Problem Understanding

We are trying to place a fixed-length window of consecutive integers on the number line. We choose a starting value a, forming the segment

a, a+1, ..., a+l-1, with all values required to stay within [0, n].

Now each number in this segment is transformed by applying XOR with a fixed constant x. After this transformation, we look at the resulting l numbers and count how many of them are ≤ y. The goal is to find any valid starting position a such that this count is exactly k, or determine that no such a exists.

The core difficulty is that the condition is not monotonic in a. Sliding the window by 1 changes all values in a structured but bitwise nonlinear way because of XOR, so direct checking per position becomes expensive when n is large.

The constraints allow up to 2 × 10^4 test cases and n up to 10^9. That immediately rules out any solution that simulates each window explicitly. Even an O(n) per test case scan is impossible. We need a way to evaluate the window condition in constant or logarithmic time per position, or better, reduce the problem to counting valid positions using structure in binary representations.

A subtle edge case comes from the boundary behavior of the window: when a + l - 1 > n, the window is invalid. Also, XOR can push values above or below y in non-local ways, so naive intuition like “increasing a only slightly changes the count” is unreliable.

A concrete failure scenario for naive checking is when x = 0. Then the problem becomes purely about counting how many integers in [a, a+l-1] are ≤ y. This is already non-trivial but still structured; with XOR, the distribution becomes irregular and bit-dependent, making brute scanning infeasible.

Approaches

A brute-force approach would try every possible starting position a from 0 to n - l + 1. For each a, it would compute all l values, apply XOR with x, and count how many are ≤ y. This is correct but extremely expensive. Each test case would cost O(n·l), which in the worst case is on the order of 10^18 operations, far beyond any feasible limit.

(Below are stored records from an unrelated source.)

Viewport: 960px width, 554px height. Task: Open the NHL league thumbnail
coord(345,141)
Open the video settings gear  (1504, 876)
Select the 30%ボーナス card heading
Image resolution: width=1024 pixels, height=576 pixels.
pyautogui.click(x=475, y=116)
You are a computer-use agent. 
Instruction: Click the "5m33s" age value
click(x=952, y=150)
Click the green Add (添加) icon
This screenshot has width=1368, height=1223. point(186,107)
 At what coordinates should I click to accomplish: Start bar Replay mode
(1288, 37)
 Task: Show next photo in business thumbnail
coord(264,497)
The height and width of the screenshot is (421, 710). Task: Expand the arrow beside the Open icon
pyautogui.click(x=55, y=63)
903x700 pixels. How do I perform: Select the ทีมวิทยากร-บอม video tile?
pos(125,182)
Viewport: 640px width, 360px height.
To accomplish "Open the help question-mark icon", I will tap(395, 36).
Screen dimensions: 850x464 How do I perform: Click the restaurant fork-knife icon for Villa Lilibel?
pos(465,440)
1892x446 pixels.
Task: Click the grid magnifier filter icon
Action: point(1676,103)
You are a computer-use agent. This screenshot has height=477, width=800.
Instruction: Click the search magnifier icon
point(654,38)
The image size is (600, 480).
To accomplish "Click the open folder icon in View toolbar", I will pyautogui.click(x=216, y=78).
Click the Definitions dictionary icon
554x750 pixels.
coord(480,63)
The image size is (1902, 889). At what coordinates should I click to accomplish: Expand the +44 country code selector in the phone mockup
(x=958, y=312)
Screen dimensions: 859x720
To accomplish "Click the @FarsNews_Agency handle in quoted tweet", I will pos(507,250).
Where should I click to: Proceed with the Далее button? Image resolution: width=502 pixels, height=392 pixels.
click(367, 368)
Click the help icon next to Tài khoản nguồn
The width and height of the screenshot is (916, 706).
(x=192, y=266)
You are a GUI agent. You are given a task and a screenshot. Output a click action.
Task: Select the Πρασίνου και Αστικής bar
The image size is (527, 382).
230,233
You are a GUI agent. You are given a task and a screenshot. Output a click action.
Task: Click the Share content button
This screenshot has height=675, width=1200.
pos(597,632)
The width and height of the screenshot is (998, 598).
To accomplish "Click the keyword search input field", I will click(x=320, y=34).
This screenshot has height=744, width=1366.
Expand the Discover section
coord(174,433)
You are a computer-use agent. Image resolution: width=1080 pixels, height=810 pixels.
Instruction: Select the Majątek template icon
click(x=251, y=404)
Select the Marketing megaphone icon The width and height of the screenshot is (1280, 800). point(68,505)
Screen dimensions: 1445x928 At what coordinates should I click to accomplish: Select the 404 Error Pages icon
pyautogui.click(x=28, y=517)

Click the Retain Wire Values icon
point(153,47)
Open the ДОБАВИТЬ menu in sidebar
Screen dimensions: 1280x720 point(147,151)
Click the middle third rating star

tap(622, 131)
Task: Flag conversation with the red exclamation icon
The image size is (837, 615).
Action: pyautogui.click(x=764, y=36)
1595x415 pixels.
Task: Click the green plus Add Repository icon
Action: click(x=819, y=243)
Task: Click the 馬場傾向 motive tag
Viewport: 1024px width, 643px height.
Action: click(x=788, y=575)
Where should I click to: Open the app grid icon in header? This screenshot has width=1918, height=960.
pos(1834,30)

The key observation is that the interval [a, a+l-1] is a sliding window over consecutive integers, and XOR with a fixed x transforms each value independently. The condition “≤ y” depends only on the value after XOR, not on interactions between elements. This means the problem reduces to counting, for each window, how many indices i satisfy (a+i) ⊕ x ≤ y.

Instead of recomputing from scratch, we transform the condition into prefix counting over a binary trie perspective: for each fixed t, the condition (t ⊕ x) ≤ y can be interpreted as a bitwise constraint between t and (y ⊕ x) with a lexicographic structure over binary prefixes. This turns “is valid” into a prefix order query.

Now consider the sliding window over t = a ... a+l-1. The function that checks validity is additive over the interval, so we want to maintain the number of valid elements in a range under a condition that depends only on each element. This leads to a standard trick: instead of evaluating each window independently, we precompute a function f(t) = 1 if (t ⊕ x) ≤ y else 0, and then the task becomes finding a length-l segment where the sum of f(t) equals k.

This reduces the problem to finding a fixed-length subarray with a given sum over a binary-valued array defined implicitly by bitwise inequality. We can evaluate f(t) in O(1) using a bitwise greedy check, and then use a two-pointer or prefix-sum + binary search style reasoning over the structure of transitions. The key is that f(t) changes only at boundaries defined by prefixes of (t ⊕ x) relative to y, which occur in at most O(log n) segments.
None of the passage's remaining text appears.